16. STAR*D pioneered the systematic application of measurement-based care (MBC) in real-world antidepressant practice, using a specific validated instrument to track symptom severity at every clinical contact and guide treatment decisions. Which instrument served this role in STAR*D, and what was its design feature that made it practical for systematic use across a large outpatient trial?

  • A) The Hamilton Depression Rating Scale (HDRS-17), administered by trained research clinicians at every visit, was selected because clinician-rated instruments are more sensitive to antidepressant-induced symptom change than self-report measures in outpatient populations
  • B) The Montgomery-Asberg Depression Rating Scale (MADRS), a ten-item clinician-rated scale, was used because its focused assessment of cognitive symptoms and suicidality provided the most clinically actionable information for sequential treatment decisions
  • C) The Quick Inventory of Depressive Symptomatology Self-Report (QIDS-SR16), a sixteen-item self-report scale assessing all nine DSM criteria for MDD, was used because it could be completed by patients before or during clinic visits without requiring a trained rater — making systematic symptom monitoring feasible at every clinical contact across a large pragmatic trial
  • D) The Beck Depression Inventory-II (BDI-II) was used because it is the only self-report depression scale validated for both screening and treatment monitoring in the specific STAR*D outpatient population
  • E) The PHQ-9 was developed specifically for STAR*D and subsequently validated for general clinical use; its nine-item structure was designed to map directly onto the DSM criteria for MDD as tested in the trial's sequential treatment protocol

ANSWER: C

Rationale:

Option C is correct. STAR*D used the Quick Inventory of Depressive Symptomatology Self-Report (QIDS-SR16) as its primary measurement-based care instrument. The QIDS-SR16 is a sixteen-item self-report scale that assesses all nine DSM criterion domains for major depressive disorder — sleep, energy, appetite, concentration, psychomotor changes, interest, guilt/worthlessness, suicidality, and mood — with multiple items assessing sleep and appetite to capture the full range of neurovegetative symptom variation. Its self-report design was central to STAR*D's pragmatic approach: patients could complete the QIDS-SR16 before or during each clinic visit without requiring a trained clinician rater, making it feasible to obtain standardized symptom data at every clinical contact across more than 4,000 patients at forty-one clinical sites. Clinicians used QIDS-SR16 scores in real time to guide dose adjustments and treatment step decisions — the essence of measurement-based care. The Hamilton Depression Rating Scale (HDRS) was also used in STAR*D as a secondary outcome measure.

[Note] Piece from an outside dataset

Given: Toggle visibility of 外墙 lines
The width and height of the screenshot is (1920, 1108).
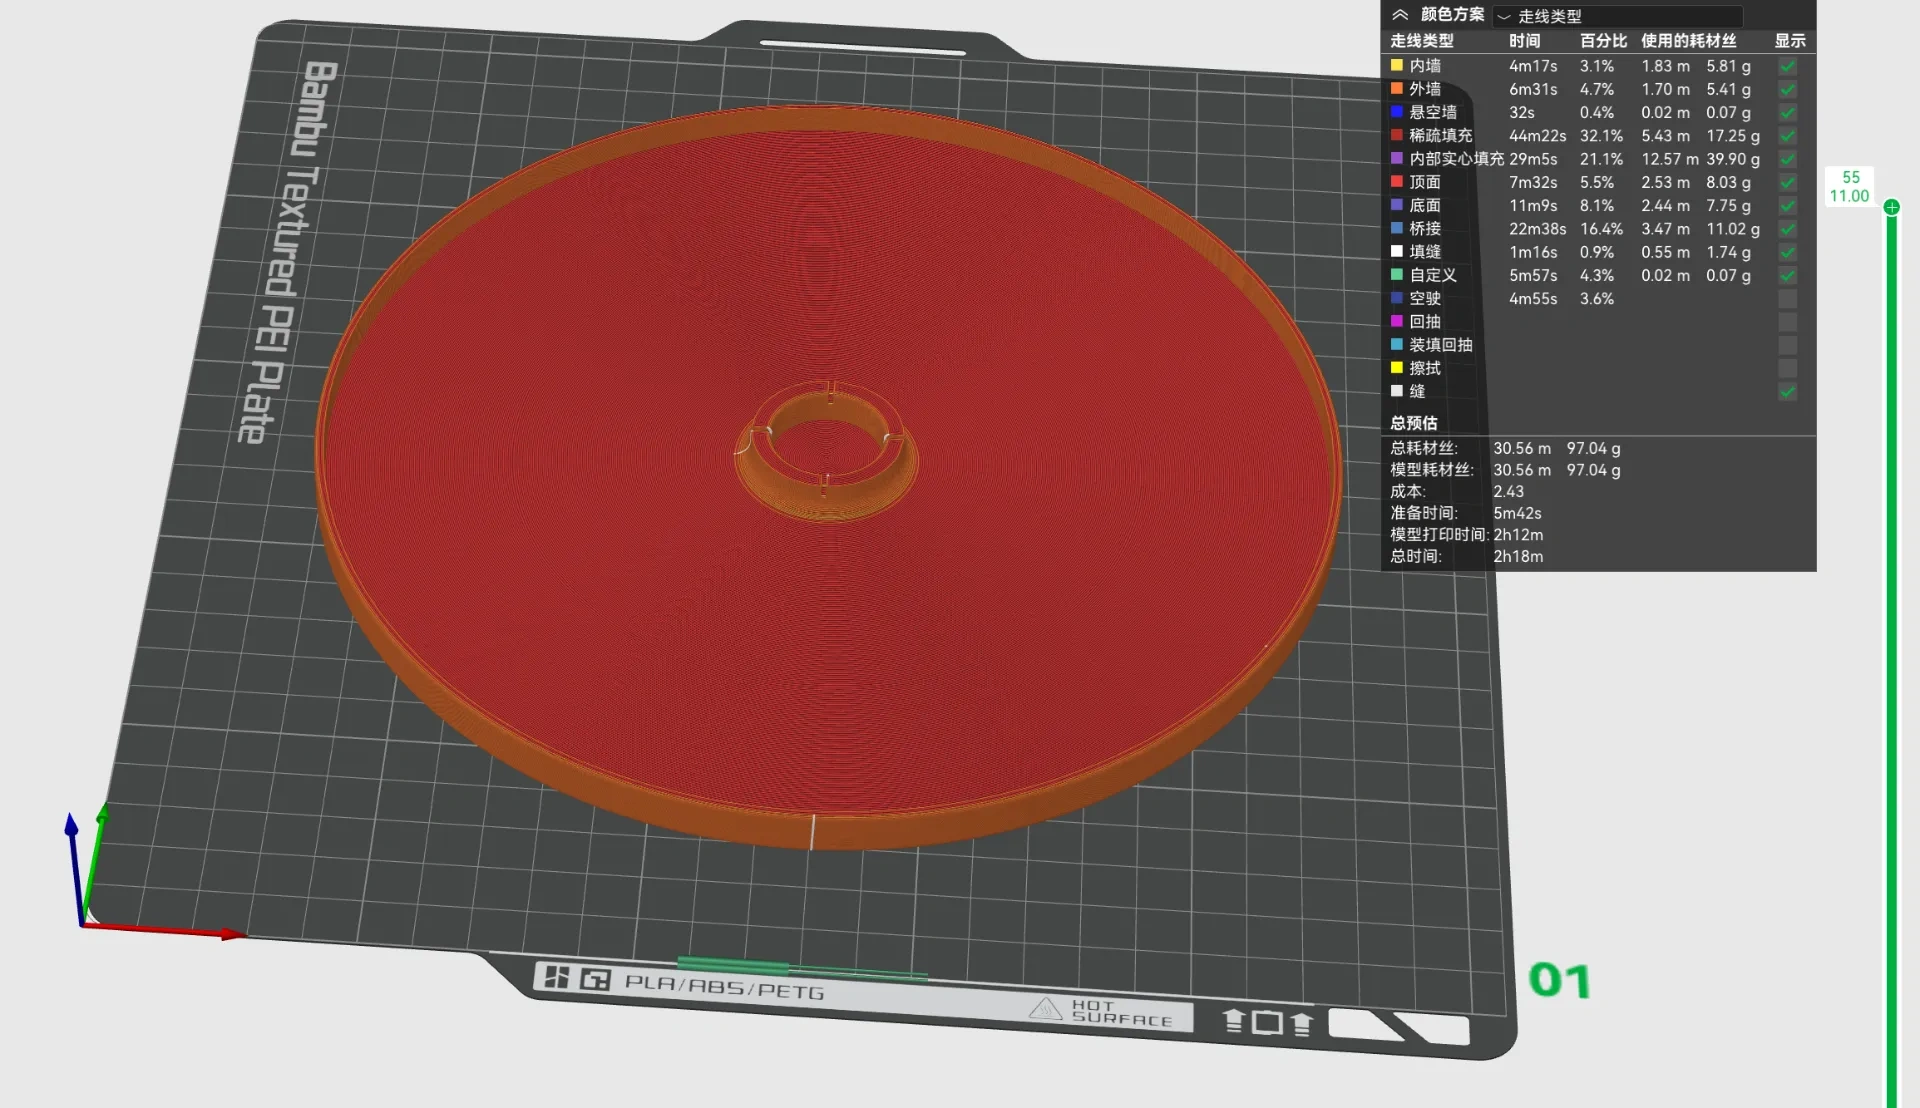Looking at the screenshot, I should pyautogui.click(x=1788, y=89).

  • Option A: Option A is incorrect because while the HDRS-17 was used in STAR*D as a secondary measure, it was not the primary MBC instrument driving clinical decisions; the QIDS-SR16's self-report design made it the practical instrument for systematic visit-by-visit monitoring.
  • Option B: Option B is incorrect because the MADRS was not the primary instrument used in STAR*D; it is a valid depression rating scale widely used in European clinical trials but was not the measurement-based care tool central to STAR*D's design.
  • Option D: Option D is incorrect because the BDI-II was not the primary STAR*D instrument; the QIDS-SR16 was developed and used specifically because it maps onto DSM criteria domains and was designed for the measurement-based care application that STAR*D required.
  • Option E: Option E is incorrect because the PHQ-9 was not developed for STAR*D; it was developed by Spitzer and colleagues and published in 2001 as a primary care depression screening and monitoring tool, predating and independent of STAR*D's design.